When I was very young, my mother gave me a ceramic bunny. It looked just like this one. In my memory, it looked exactly like this one…only for some reason I really think the one I had was a bit bigger. Not much, but a bit. I may be wrong about that. I haven’t seen that bunny in years. I suppose it might still be hanging around in some box or the back of a drawer someplace, nestled safely enough to be forgotten over however many years and however many moves, but more likely that poor bunny just got lost at some point along the way.

Like I said, that’s not the bunny my mother gave me. I know this because anyone who has ever gifted a three- or four-year-old with something ceramic knows what inevitably happens to such things: I dropped the bunny one day, and he broke. I don’t remember dropping it, and I don’t remember being upset, but I know that I would have been heartbroken by this development. I know this not just because I know how I am and how I get upset to this day when I break things that are meaningful. I also know this because Mom fixed the bunny.
She did the best she could. I don’t know if she didn’t really know how to use superglue, or even what such glue options would have been available to her in the early 1970s when this would have happened, which might be why she didn’t glue it. She taped him back together with masking tape. And honestly? She did a fine job, and that tape held. For years. And years. And years.
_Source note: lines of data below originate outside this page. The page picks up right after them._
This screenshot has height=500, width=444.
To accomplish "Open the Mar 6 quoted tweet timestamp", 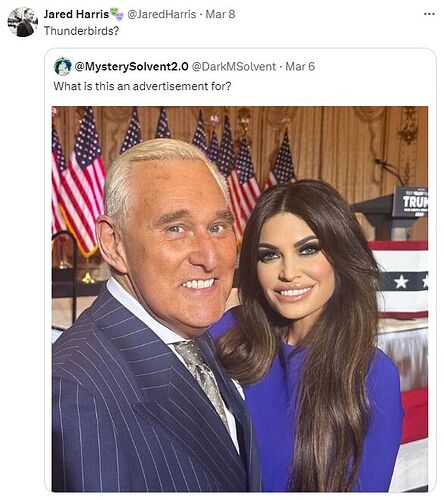I will pyautogui.click(x=300, y=67).
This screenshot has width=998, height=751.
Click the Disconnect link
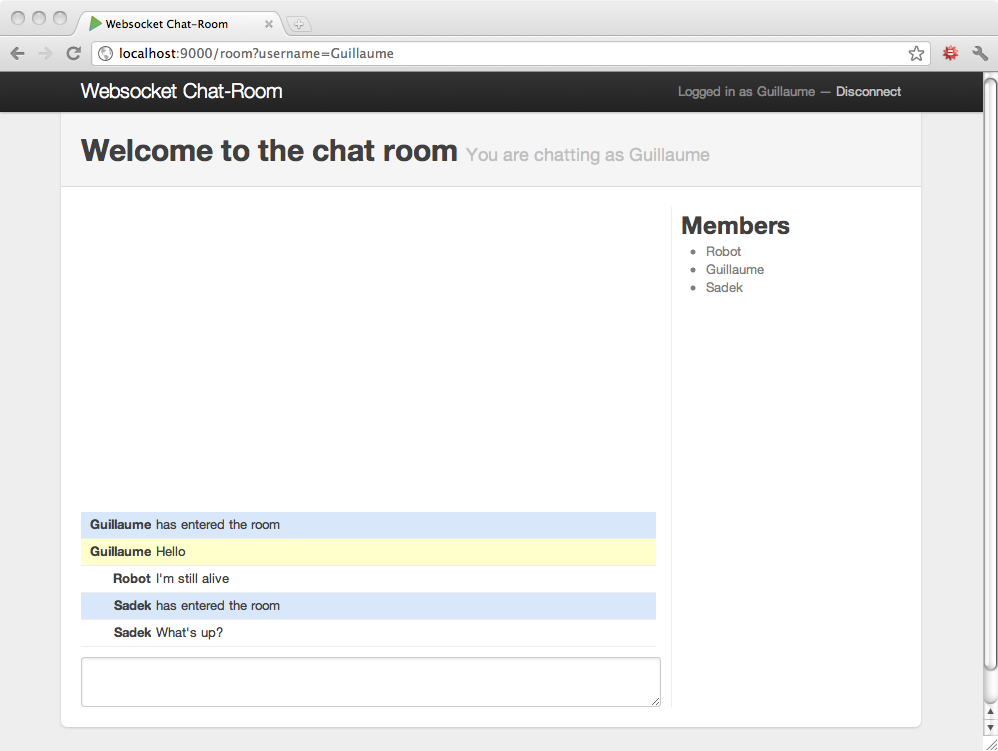(868, 92)
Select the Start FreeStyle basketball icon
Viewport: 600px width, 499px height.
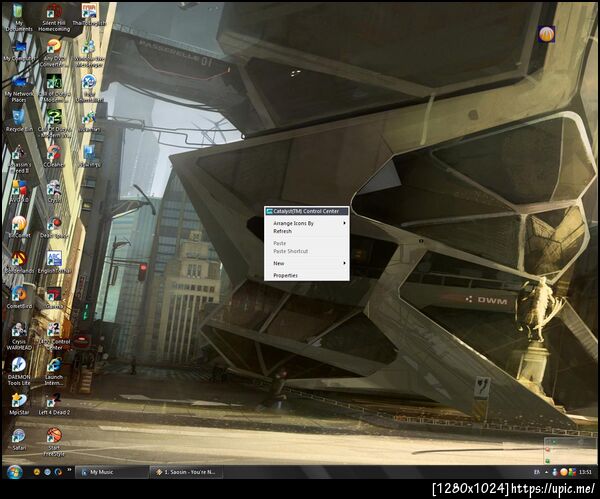[54, 442]
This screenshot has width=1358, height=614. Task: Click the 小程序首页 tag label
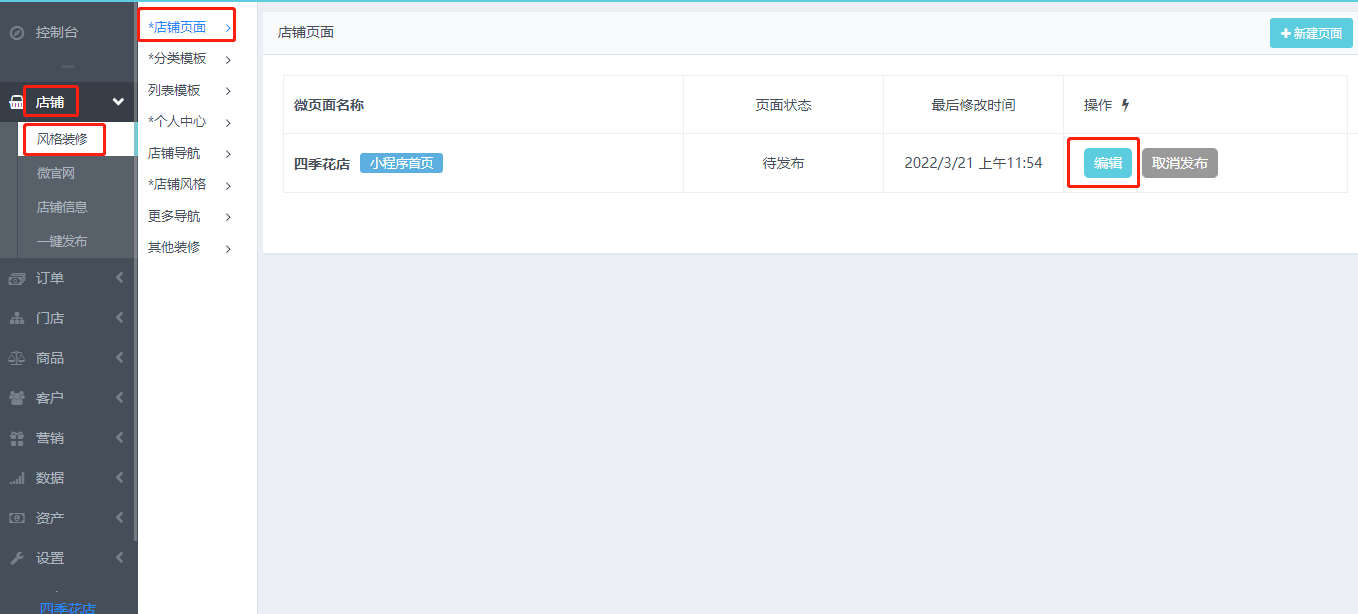(x=401, y=164)
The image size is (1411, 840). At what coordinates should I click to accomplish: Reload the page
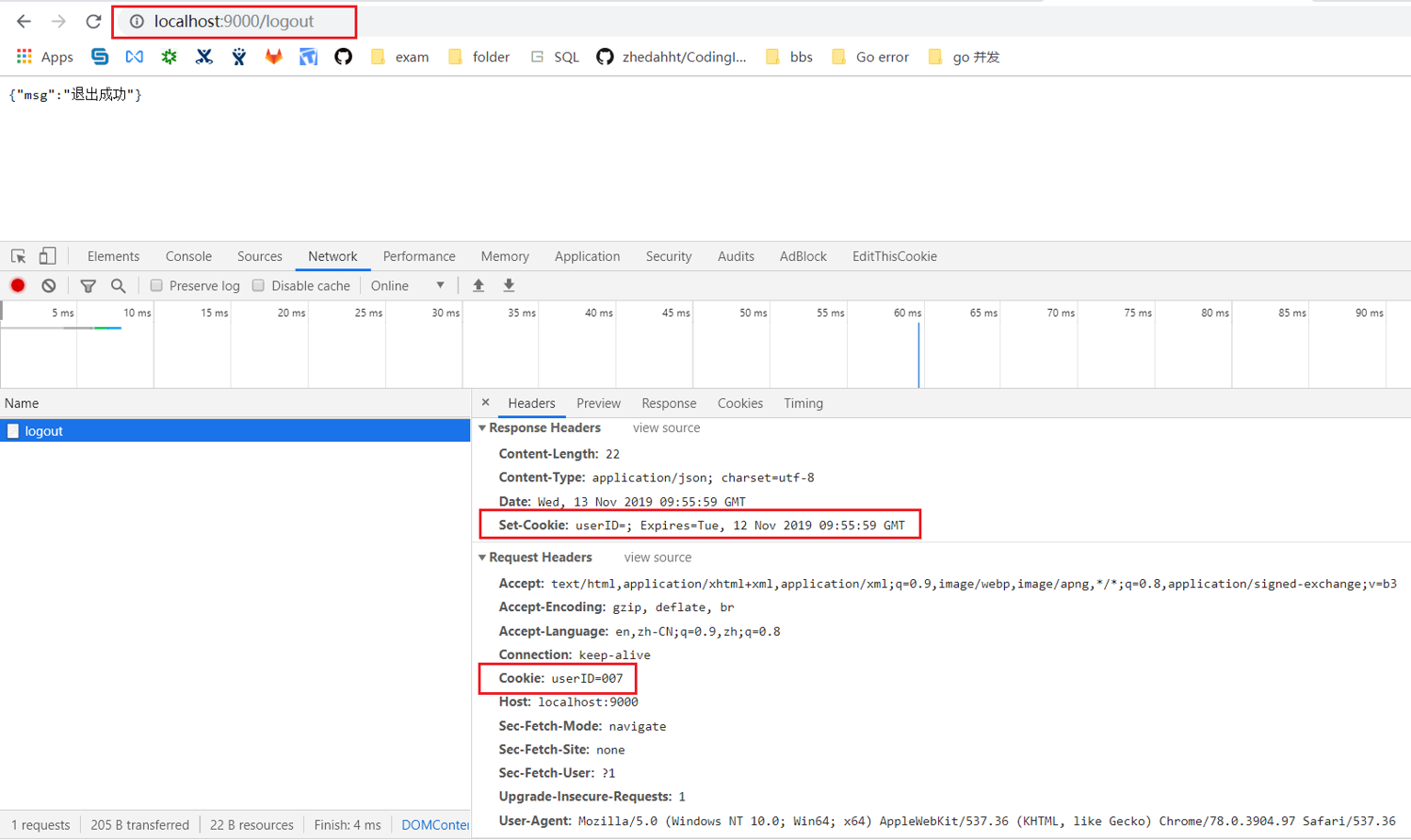tap(93, 21)
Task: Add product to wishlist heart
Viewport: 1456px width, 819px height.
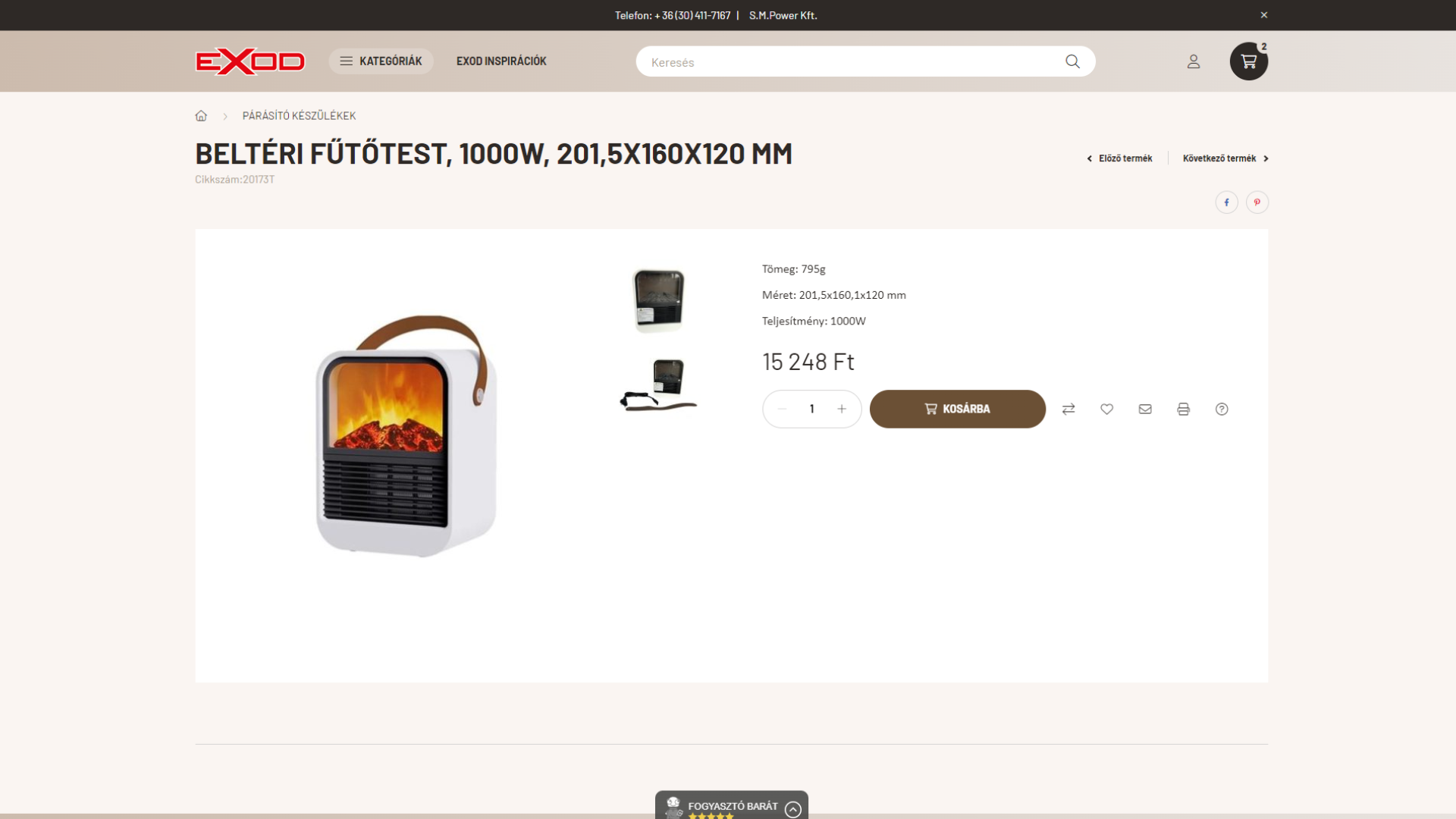Action: pyautogui.click(x=1106, y=410)
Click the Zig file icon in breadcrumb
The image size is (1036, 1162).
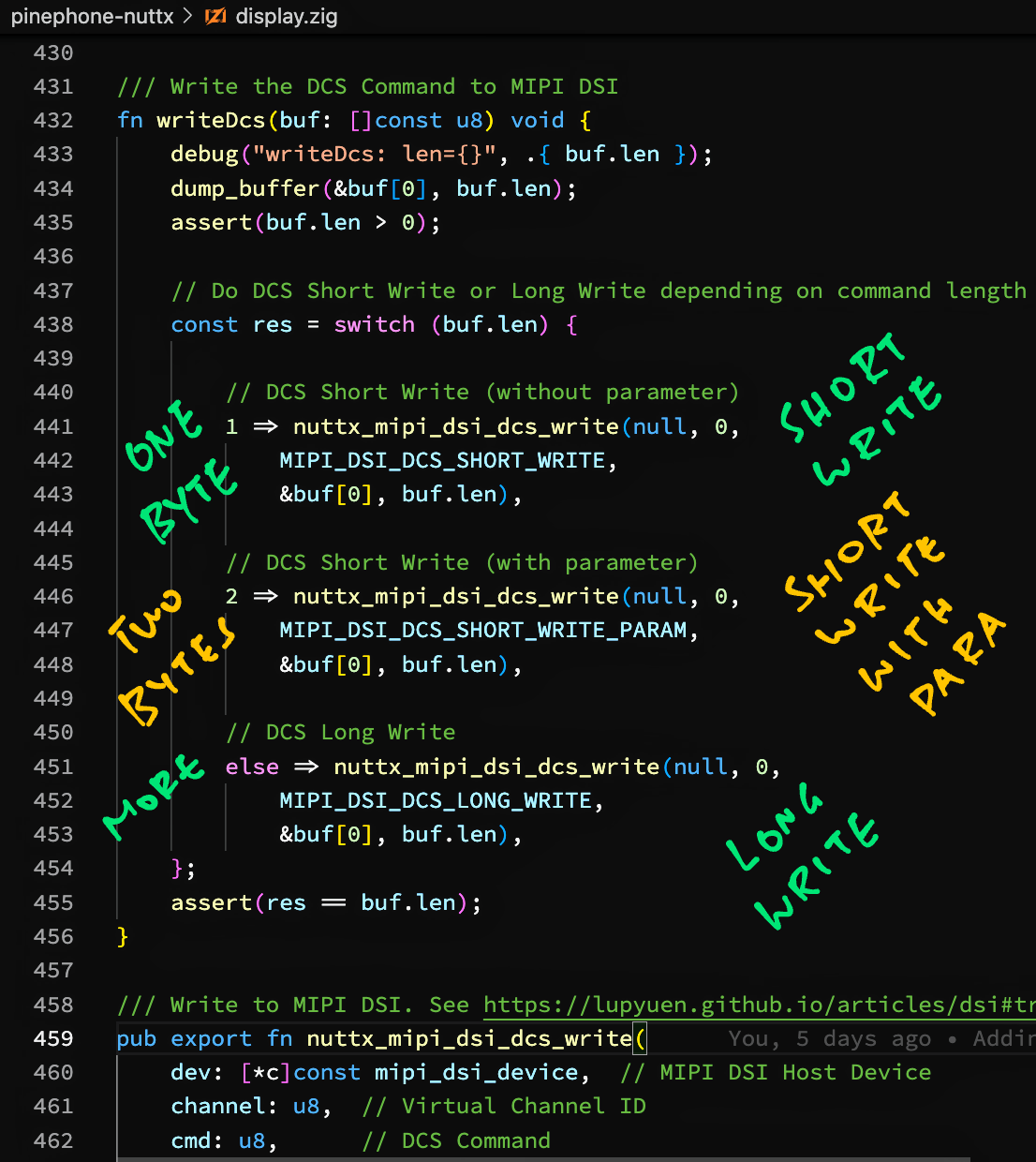(215, 16)
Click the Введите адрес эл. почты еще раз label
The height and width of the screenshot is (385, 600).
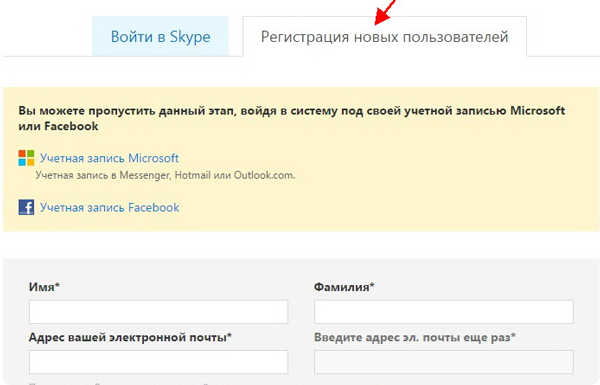pyautogui.click(x=415, y=337)
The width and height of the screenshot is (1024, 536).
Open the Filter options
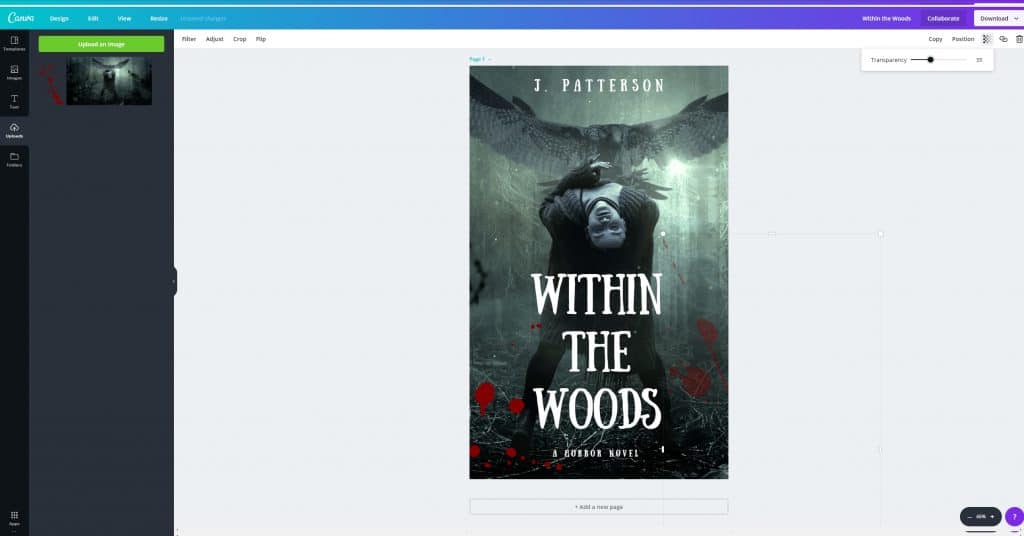(188, 39)
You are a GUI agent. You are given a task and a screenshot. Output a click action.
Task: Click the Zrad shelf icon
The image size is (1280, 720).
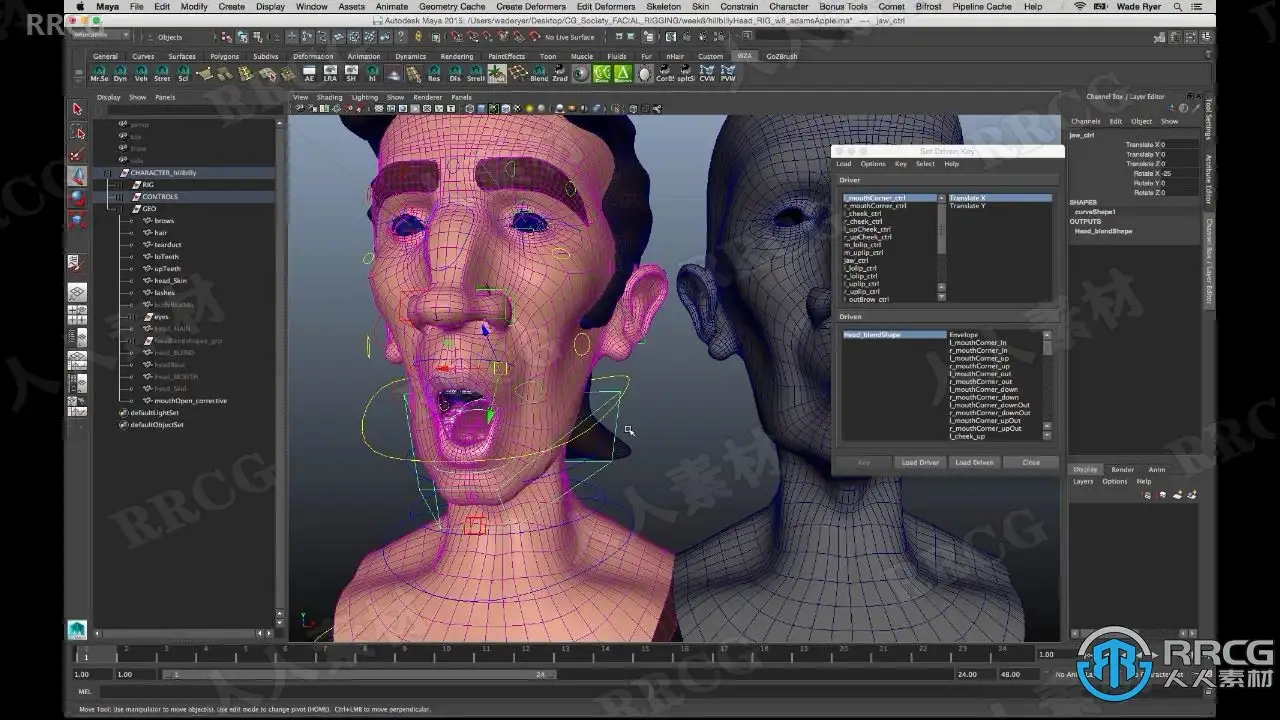pos(560,73)
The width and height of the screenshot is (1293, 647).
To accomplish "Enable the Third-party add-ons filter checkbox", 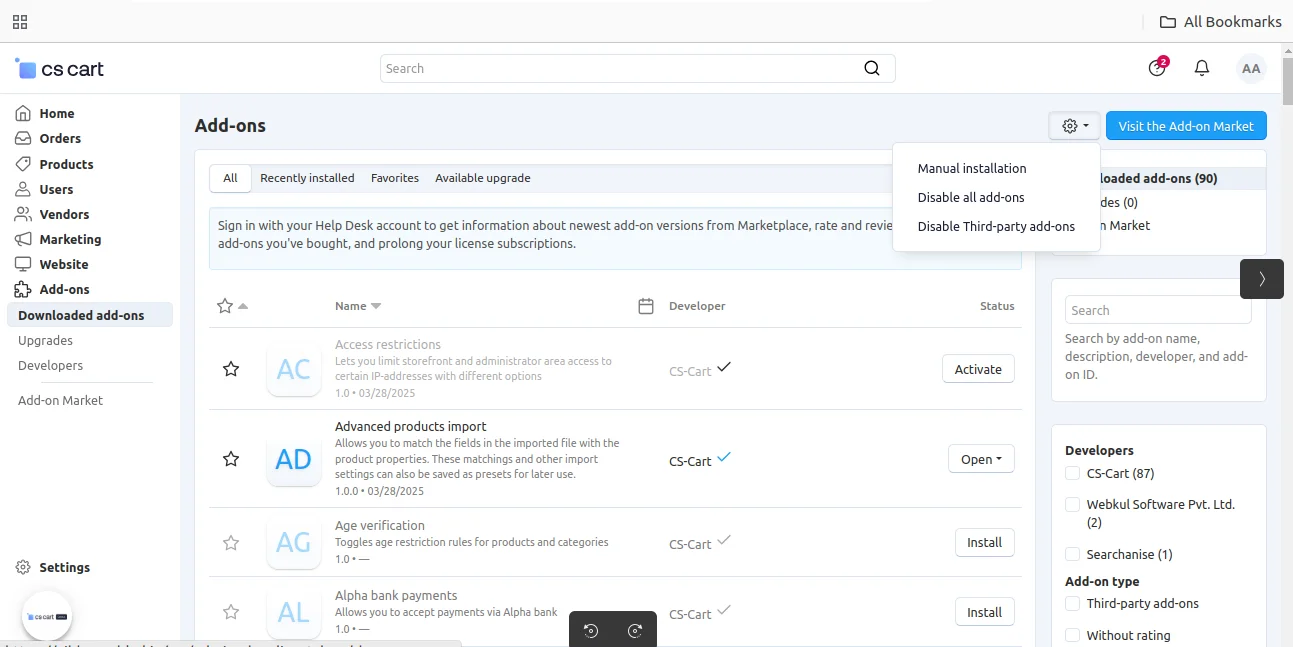I will pyautogui.click(x=1072, y=603).
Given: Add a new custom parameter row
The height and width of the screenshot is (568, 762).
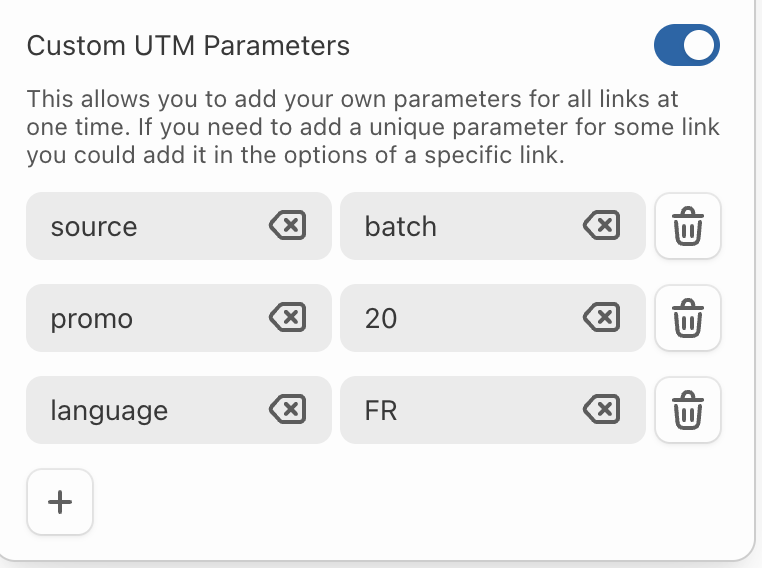Looking at the screenshot, I should coord(60,502).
The joints were tight and my bunny was solid, even when he shouldn’t have been.

After Mom died, I found myself missing my little brown ceramic bunny. Surely there was no chance of ever finding an actual replacement for something that she had to have bought cheaply nearly 50 years ago…but I went searching nonetheless. I did the best I could: I searched eBay for “brown ceramic rabbit”.
I found him almost immediately…and I found a few friends for him.
It was not a hard choice to make. There were a number of sets of these bunnies available at the time (this was a little over a year ago), and it turned out that they were made by a company called Goebel, a German outfit that makes porcelain figurines and which also owns Hummel, a more famous figurine maker. I chose one set of three and bought it. A week or two later, I had my bunny again…along with two friends.


The three bunnies all sit now atop my desk just in front of the Four Musketeers. This seems fitting, in some small and odd way.
I never asked Mom if she remembered the little brown ceramic bunny or her fixing him with masking tape. Add that to the list of conversations that went unspoken, I suppose.